* _Task instructions_: Give back exactly the lines that run from the beginning of the entries to the line containing "[Cauta in site...] (316, 206)", both included, and nothing else.

====== Supplied data

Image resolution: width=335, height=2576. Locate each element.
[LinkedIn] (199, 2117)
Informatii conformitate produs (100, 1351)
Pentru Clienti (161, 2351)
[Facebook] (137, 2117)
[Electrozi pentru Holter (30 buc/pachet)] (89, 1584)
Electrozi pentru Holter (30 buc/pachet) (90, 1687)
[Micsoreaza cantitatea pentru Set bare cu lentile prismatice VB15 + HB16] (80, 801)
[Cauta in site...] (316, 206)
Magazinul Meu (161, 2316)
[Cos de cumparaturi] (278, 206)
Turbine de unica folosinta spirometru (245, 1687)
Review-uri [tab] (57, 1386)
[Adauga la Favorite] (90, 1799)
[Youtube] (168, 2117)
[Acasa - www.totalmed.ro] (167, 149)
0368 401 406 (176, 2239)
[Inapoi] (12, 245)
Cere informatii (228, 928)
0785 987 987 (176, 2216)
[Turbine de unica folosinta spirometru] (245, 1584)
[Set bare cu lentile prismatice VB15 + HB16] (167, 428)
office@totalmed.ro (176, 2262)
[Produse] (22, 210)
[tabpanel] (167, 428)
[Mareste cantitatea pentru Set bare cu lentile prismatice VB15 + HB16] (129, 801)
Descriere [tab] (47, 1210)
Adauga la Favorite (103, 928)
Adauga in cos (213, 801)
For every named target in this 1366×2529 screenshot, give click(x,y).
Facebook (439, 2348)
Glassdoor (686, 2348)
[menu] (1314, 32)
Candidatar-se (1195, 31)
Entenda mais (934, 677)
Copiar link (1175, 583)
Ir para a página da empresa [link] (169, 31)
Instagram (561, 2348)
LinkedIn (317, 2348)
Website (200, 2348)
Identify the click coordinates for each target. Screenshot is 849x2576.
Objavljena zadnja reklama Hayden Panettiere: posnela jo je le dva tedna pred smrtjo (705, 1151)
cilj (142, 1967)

============

* _Exercise result_:
Image resolution: width=335, height=2576. Locate each element.
[LinkedIn] (199, 2117)
Informatii conformitate produs (100, 1351)
Pentru Clienti (161, 2351)
[Facebook] (137, 2117)
[Electrozi pentru Holter (30 buc/pachet)] (89, 1584)
Electrozi pentru Holter (30 buc/pachet) (90, 1687)
[Micsoreaza cantitatea pentru Set bare cu lentile prismatice VB15 + HB16] (80, 801)
[Cauta in site...] (316, 206)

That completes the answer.